Return exactly the lines below, starting with the one that has "[프리또 Tumblur] (101, 2563)" and going on through the one that has "Home (27, 98)".

□ □ □ □ □ □ □

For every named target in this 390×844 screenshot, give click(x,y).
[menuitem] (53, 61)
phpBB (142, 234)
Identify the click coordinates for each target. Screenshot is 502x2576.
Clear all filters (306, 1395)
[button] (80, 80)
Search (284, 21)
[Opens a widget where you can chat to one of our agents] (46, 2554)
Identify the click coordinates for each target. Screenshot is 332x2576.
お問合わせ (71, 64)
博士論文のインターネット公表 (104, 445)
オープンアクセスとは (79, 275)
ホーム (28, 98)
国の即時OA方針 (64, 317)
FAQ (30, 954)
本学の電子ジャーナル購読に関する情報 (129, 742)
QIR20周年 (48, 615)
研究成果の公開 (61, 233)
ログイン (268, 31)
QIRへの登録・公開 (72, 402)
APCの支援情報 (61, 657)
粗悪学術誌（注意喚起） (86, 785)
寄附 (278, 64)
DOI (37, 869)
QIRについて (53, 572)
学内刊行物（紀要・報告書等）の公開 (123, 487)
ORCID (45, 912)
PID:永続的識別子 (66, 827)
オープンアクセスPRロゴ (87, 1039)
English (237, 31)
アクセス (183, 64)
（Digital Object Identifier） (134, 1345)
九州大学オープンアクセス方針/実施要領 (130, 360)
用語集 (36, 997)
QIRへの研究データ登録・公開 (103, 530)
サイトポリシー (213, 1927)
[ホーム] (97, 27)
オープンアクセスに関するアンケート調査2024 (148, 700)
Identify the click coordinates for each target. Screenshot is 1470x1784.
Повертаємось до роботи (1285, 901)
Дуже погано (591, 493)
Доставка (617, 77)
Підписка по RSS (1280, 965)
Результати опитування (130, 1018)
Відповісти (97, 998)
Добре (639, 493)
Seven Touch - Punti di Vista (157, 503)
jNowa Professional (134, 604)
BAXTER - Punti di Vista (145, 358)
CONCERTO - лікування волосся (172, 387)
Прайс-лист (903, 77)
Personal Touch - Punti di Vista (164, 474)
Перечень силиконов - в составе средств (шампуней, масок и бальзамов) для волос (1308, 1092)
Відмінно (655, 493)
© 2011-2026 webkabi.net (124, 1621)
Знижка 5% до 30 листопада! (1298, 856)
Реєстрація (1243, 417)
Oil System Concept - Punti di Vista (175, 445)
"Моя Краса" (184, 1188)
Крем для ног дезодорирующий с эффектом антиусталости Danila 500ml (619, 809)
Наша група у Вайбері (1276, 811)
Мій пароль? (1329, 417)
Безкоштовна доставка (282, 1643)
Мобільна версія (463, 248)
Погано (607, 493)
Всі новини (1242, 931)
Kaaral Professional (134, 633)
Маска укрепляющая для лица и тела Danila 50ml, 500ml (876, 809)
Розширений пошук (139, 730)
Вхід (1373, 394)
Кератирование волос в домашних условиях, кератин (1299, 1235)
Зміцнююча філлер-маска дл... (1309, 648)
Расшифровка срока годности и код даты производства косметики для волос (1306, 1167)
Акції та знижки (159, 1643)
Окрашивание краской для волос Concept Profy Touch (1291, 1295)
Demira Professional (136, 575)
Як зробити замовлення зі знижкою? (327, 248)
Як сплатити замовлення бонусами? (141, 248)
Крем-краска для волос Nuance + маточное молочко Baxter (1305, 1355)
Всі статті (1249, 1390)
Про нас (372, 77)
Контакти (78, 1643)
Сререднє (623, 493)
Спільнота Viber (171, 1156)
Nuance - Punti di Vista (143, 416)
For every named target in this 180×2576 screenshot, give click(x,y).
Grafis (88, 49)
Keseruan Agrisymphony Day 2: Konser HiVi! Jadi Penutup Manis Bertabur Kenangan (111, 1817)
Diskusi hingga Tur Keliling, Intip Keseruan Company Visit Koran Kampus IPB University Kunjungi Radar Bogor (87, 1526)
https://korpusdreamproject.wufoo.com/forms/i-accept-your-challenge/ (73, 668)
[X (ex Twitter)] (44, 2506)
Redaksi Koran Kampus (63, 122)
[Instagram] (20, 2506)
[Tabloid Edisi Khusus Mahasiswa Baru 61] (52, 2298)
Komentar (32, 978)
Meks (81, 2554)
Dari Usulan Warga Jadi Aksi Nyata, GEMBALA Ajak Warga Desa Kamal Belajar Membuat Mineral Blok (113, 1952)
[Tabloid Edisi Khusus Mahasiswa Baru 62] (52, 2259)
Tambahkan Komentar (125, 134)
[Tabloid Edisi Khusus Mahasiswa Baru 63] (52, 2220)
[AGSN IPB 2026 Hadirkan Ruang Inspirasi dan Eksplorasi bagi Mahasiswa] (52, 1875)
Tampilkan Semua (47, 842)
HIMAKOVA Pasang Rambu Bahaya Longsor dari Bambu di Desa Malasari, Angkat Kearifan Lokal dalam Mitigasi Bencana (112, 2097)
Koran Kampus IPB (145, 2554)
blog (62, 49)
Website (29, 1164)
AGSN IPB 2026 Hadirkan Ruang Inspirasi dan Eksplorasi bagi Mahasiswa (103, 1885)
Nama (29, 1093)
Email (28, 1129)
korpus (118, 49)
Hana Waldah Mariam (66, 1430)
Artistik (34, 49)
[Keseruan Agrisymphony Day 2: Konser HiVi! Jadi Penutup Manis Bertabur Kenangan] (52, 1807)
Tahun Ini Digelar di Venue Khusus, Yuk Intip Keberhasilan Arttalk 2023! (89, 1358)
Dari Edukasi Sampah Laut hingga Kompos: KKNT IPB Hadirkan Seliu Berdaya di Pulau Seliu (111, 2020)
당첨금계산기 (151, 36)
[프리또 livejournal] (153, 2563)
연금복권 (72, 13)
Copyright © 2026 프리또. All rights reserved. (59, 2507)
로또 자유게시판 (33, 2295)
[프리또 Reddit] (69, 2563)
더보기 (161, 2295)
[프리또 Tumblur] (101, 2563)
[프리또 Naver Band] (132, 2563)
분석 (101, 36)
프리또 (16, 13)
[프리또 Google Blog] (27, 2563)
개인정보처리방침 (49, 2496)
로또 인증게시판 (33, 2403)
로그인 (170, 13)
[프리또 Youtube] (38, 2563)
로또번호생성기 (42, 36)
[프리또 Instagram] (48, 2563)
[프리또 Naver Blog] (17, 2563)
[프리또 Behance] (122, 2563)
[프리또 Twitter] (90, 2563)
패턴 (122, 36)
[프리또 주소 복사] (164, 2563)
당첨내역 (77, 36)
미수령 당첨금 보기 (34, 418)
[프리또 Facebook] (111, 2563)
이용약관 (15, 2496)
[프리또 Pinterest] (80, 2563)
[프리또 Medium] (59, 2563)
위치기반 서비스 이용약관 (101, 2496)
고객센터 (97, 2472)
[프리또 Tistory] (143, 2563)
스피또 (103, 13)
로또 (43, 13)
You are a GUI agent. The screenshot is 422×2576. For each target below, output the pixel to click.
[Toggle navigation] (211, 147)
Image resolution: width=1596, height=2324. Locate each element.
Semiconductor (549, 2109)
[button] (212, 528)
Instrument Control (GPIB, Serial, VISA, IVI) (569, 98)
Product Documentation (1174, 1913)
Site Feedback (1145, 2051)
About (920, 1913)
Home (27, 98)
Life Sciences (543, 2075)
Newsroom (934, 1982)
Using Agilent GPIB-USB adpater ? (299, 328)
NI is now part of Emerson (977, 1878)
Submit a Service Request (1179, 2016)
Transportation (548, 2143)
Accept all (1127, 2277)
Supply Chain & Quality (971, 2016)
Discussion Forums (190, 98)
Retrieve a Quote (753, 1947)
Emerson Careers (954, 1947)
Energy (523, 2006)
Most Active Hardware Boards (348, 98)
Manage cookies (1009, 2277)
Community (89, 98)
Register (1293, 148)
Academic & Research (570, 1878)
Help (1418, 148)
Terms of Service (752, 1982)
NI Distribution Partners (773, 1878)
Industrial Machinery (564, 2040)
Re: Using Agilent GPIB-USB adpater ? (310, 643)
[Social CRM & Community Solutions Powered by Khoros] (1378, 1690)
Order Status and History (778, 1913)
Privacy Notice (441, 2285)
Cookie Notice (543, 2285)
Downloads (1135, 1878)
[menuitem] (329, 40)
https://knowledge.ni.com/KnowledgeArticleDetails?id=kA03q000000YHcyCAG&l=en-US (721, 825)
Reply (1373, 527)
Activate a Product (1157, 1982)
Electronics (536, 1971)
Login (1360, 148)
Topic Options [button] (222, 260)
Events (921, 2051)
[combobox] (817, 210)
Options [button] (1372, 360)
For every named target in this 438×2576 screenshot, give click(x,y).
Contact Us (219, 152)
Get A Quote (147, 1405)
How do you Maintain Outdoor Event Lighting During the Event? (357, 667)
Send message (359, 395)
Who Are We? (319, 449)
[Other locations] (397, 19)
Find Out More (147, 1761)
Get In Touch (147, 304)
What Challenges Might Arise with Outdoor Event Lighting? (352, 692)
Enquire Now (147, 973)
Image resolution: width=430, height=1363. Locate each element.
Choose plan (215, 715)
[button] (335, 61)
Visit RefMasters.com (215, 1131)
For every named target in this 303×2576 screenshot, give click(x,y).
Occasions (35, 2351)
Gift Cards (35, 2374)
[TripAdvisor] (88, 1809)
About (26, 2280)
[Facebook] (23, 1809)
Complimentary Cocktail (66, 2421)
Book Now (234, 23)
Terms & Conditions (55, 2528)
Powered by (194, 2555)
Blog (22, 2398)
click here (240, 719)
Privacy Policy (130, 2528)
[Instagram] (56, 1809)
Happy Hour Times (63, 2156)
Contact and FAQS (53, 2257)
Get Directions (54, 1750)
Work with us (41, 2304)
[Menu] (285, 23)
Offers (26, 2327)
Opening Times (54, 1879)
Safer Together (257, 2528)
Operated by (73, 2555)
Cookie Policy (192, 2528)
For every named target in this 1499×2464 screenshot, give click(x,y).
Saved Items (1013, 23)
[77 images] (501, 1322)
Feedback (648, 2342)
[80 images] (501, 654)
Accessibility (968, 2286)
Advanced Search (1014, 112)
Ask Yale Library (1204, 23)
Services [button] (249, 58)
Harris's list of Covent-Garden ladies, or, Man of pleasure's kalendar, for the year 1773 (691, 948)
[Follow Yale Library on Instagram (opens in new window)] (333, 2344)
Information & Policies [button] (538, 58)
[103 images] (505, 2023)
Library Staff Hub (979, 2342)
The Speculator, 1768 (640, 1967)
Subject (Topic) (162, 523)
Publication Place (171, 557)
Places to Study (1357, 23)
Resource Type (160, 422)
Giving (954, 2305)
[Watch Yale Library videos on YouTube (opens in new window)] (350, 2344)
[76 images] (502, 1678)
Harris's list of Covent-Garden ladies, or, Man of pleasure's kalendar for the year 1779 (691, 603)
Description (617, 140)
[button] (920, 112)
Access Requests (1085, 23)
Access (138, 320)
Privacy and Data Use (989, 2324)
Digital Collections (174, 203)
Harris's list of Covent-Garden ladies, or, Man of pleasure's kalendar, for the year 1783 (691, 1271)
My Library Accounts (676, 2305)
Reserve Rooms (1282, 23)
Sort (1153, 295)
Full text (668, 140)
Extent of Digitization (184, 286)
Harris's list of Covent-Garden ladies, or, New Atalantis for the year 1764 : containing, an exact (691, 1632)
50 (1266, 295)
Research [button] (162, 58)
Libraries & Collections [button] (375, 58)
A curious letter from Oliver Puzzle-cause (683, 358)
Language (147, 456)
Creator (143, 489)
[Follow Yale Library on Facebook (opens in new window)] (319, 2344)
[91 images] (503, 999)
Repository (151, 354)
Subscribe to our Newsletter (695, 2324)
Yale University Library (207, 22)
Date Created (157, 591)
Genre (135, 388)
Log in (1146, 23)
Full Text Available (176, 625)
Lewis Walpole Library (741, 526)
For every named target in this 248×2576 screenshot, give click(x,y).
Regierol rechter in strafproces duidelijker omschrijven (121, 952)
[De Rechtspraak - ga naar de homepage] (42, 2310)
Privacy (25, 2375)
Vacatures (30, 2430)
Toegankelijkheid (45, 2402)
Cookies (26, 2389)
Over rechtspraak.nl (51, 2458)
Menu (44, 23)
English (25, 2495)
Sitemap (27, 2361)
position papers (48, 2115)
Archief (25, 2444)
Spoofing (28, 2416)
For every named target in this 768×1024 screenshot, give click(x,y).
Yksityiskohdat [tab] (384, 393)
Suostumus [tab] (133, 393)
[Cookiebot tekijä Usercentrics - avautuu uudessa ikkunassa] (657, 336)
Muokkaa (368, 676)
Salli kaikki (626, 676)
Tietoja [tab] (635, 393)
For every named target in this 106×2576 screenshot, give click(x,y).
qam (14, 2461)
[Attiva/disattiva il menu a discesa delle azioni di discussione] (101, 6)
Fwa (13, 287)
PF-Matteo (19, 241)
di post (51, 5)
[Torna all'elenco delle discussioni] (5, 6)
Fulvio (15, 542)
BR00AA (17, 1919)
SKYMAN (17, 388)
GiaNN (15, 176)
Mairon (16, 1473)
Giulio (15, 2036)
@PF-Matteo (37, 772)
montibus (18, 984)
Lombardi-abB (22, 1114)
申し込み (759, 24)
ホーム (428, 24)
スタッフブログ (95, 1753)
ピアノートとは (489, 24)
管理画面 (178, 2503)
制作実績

□ □ □ □ □ □ □

Your response –
[프리또 Tumblur] (101, 2563)
[프리또 Naver Band] (132, 2563)
분석 (101, 36)
프리또 (16, 13)
[프리또 Google Blog] (27, 2563)
개인정보처리방침 (49, 2496)
로또 인증게시판 (33, 2403)
로그인 (170, 13)
[프리또 Youtube] (38, 2563)
로또번호생성기 (42, 36)
[프리또 Instagram] (48, 2563)
[프리또 Naver Blog] (17, 2563)
[프리또 Behance] (122, 2563)
[프리또 Twitter] (90, 2563)
패턴 (122, 36)
[프리또 주소 복사] (164, 2563)
당첨내역 (77, 36)
미수령 당첨금 보기 (34, 418)
[프리또 Facebook] (111, 2563)
이용약관 (15, 2496)
[프리또 Pinterest] (80, 2563)
[프리또 Medium] (59, 2563)
위치기반 서비스 이용약관 (101, 2496)
고객센터 (97, 2472)
[프리또 Tistory] (143, 2563)
스피또 (103, 13)
로또 (43, 13)
You are a GUI agent. The screenshot is 422×2576. For each target below, output the pixel to click.
[Toggle navigation] (211, 147)
Image resolution: width=1596, height=2324. Locate each element.
Semiconductor (549, 2109)
[button] (212, 528)
Instrument Control (GPIB, Serial, VISA, IVI) (569, 98)
Product Documentation (1174, 1913)
Site Feedback (1145, 2051)
About (920, 1913)
Home (27, 98)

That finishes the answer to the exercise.